When Anthony Bourdain was young, he thought he knew what "normal" might look like, as he tells someone on the street in a scene of the new documentary "Roadrunner."

"My whole life, I was like a kid with my nose pressed against the glass, wondering what must it be like to have a kid, a normal family, and stand in the backyard with this silly apron barbecuing burgers," Bourdain said. When he said that, he happened to have all of those things in his life. He was married to Ottavia Busia-Bourdain and firing up hot dogs and hamburgers on the backyard barbecue for her and their daughter Ariane. "I am never happier than when I'm standing in the backyard being like TV dad because I feel normal, whatever the hell that means."

Those moments and that feeling were fleeting. Family life overlapped with Bourdain's years on "No Reservations" and "Parts Unknown," and he was gone most of the year. "He straddled the world of being the domestic guy," Bourdain's longtime producer Chris Collins says in "Roadrunner." "But that pull for the experience outside — as if it was going to slip away if he wasn't there — was equally as great."

In 'Roadrunner,' Bourdain confesses that his happiness at home never lasted long

The new Anthony Bourdain documentary "Roadrunner" reveals the close friendship between Bourdain and Josh Homme, singer and guitarist for the rock band Queens of the Stone Age (via AllMusic). They bonded over the struggles both experienced, trying to balance home life with touring the world.

"It's weird," Bourdain tells Homme over shots of tequila in a scene in "Roadrunner." "I'm home, I'm ridiculously happy for a week, and then I start getting crazy, like I should be doing something." Bourdain had to agree with Homme's response: "I call it the bittersweet curse. Nothing feels better than going home and nothing feels better than leaving home."

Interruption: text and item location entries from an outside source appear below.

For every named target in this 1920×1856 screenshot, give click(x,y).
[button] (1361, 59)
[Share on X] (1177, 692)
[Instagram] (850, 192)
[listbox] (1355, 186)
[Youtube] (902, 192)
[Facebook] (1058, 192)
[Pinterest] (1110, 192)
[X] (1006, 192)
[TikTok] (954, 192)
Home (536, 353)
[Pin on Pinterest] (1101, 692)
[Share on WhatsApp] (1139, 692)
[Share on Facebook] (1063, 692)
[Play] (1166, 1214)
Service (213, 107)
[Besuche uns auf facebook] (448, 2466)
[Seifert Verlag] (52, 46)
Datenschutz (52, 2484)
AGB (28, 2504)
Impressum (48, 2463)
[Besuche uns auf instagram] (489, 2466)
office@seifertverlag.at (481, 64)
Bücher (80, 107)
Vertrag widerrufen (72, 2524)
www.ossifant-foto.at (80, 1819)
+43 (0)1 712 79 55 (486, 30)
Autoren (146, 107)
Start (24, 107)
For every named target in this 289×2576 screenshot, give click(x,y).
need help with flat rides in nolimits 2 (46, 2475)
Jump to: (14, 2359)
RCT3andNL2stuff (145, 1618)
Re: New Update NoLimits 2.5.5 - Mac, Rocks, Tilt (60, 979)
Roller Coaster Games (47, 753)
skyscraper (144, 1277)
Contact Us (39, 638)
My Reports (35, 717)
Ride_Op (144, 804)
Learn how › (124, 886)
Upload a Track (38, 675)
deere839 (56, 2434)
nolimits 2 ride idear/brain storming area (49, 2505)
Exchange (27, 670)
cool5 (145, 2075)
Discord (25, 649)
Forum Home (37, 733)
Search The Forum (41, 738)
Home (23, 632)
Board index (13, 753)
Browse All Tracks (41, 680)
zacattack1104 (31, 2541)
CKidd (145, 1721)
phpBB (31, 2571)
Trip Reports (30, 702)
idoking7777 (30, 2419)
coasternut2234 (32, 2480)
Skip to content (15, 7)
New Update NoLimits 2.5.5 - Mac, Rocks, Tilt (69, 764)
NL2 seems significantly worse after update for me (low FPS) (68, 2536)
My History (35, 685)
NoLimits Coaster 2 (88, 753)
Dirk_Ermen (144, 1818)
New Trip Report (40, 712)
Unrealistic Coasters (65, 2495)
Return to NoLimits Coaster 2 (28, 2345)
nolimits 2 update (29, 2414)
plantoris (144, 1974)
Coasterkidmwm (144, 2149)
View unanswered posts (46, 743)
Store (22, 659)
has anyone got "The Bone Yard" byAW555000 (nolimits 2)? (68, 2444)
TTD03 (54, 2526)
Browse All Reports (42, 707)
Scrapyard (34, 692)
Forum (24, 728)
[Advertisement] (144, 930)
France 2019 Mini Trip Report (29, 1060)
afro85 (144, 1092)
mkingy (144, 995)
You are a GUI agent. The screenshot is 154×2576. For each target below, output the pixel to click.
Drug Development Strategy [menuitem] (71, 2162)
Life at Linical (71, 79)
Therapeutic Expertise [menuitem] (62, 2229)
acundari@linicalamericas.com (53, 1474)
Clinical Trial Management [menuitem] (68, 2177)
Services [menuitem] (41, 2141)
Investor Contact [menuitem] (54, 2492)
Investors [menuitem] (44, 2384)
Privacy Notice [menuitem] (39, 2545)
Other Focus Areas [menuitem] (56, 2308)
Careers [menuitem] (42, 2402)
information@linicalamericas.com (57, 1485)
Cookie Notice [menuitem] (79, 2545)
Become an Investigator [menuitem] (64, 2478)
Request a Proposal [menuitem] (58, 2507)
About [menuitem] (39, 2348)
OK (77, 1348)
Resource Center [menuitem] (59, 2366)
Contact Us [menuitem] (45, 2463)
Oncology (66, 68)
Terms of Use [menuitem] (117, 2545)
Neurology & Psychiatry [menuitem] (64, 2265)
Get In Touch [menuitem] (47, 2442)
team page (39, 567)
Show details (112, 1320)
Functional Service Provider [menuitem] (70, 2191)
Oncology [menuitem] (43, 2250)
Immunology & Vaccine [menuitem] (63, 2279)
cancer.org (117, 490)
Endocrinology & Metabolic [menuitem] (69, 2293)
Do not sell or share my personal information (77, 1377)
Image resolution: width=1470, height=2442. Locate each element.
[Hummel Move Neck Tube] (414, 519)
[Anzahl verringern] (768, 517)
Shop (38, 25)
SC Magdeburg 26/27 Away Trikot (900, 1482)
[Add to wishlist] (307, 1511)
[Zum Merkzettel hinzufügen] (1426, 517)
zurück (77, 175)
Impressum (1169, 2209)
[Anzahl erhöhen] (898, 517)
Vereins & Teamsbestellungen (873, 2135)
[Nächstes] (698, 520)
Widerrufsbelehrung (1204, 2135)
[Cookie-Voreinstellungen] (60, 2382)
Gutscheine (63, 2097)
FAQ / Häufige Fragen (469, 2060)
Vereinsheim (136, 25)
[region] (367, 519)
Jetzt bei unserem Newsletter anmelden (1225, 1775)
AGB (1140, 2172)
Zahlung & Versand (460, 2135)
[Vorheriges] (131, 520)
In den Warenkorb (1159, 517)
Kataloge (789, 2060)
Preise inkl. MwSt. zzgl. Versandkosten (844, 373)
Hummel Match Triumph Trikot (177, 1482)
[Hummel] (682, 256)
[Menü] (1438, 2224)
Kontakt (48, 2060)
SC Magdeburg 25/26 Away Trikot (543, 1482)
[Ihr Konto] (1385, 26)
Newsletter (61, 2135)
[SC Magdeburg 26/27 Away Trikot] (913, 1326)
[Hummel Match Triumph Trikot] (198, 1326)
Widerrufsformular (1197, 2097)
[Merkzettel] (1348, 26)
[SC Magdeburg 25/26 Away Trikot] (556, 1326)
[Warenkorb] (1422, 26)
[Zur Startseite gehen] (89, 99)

Eventually, the pressures of Bourdain's travel schedule forced a split between him and Ottavia Busia-Bourdain. "It always seemed like what he wanted was this idyllic picture of family and ordinary life," Bourdain's second wife says in "Roadrunner." "After a while, maybe that wasn't enough anymore." In an interview promoting his new book "Appetites" in 2016, Bourdain was asked to explain the disconnect between what he wrote in the book's dedication, embracing "normal" family life, and the breakup of his marriage. "I travel 250 days a year," he tells the interviewer. "How normal could I ever hope to be?"